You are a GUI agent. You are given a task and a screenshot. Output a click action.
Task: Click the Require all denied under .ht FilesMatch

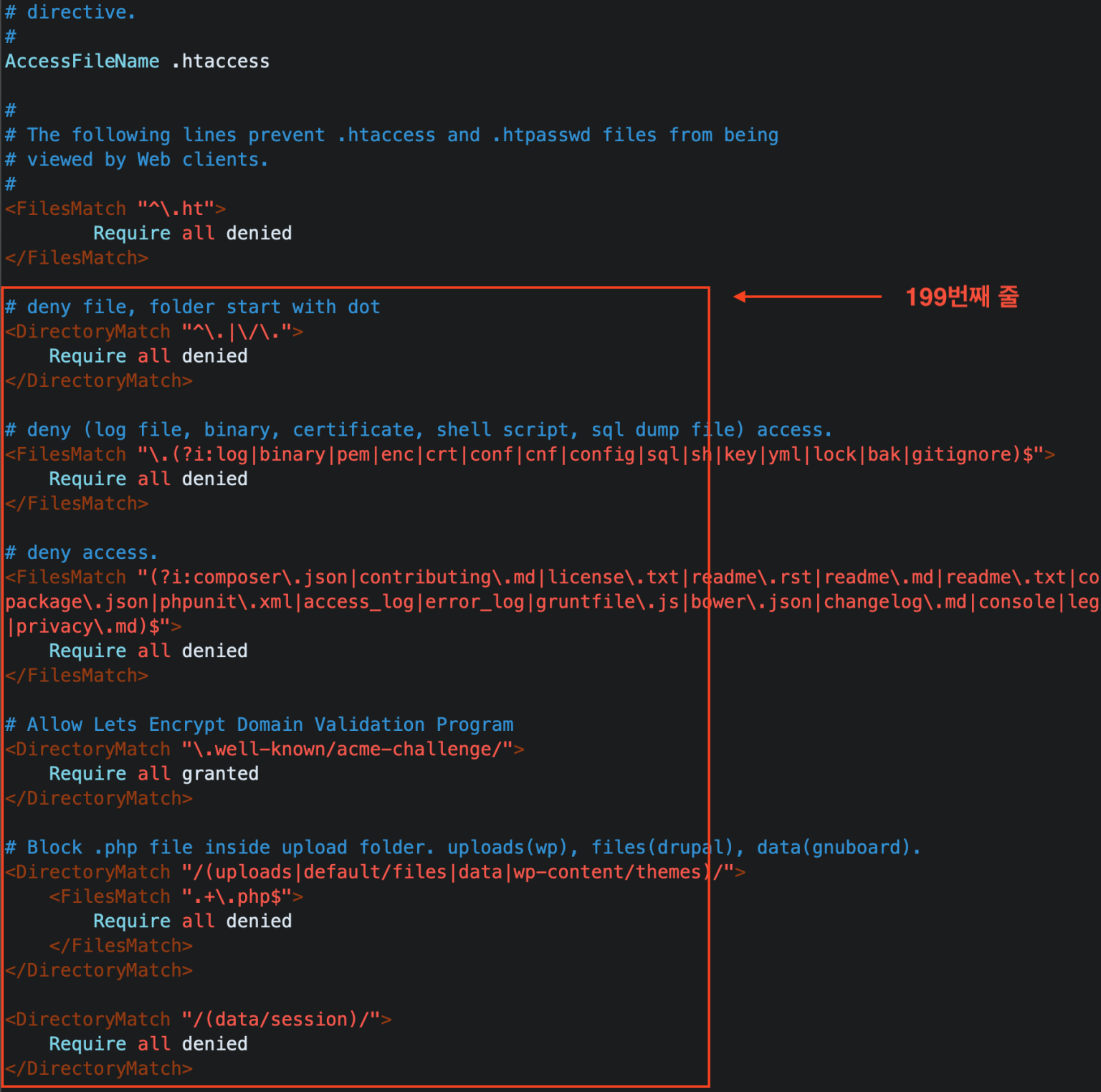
---
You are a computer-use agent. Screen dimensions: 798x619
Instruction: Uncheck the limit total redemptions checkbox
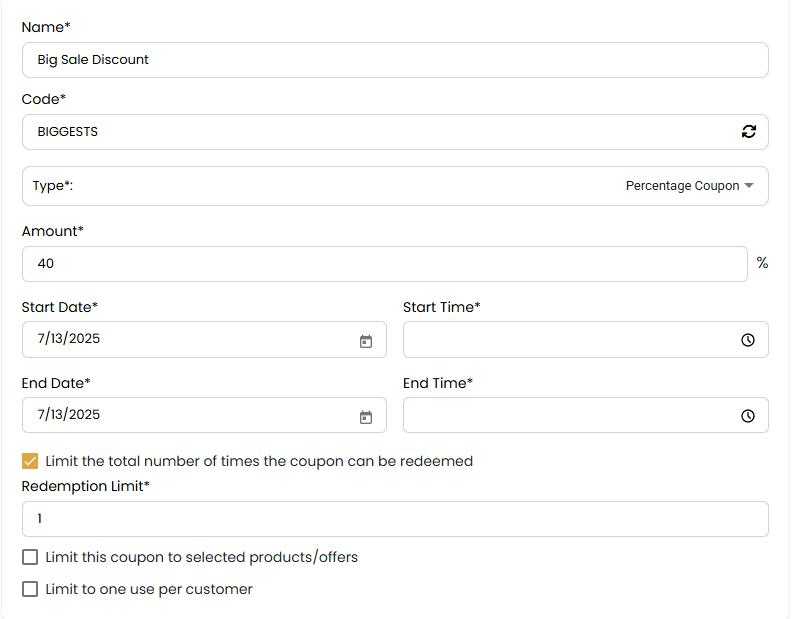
==
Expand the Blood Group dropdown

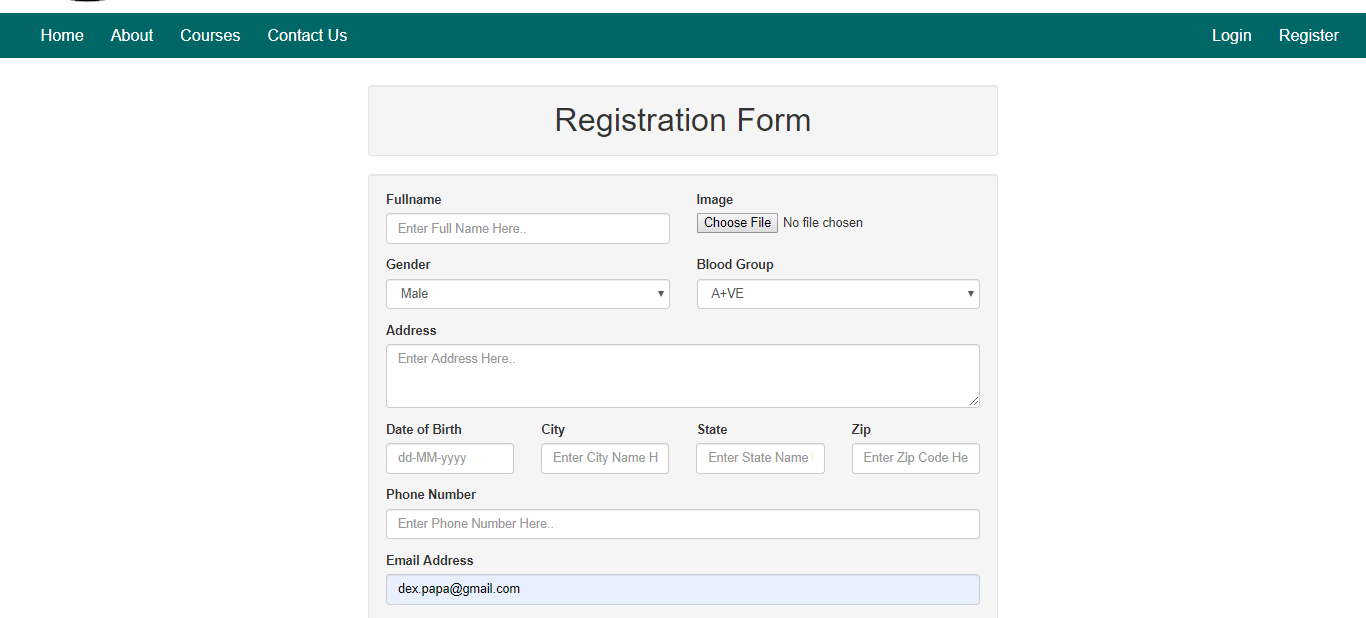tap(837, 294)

TASK DETAILS -> Please print the material from the line containing "You are a GUI" through the line containing "Task: Click the", both lines included, reproducing each one verbatim.

ANSWER TO THE TASK ->
You are a GUI agent. You are given a task and a screenshot. Output a click action.
Task: Click the Require all denied under .ht FilesMatch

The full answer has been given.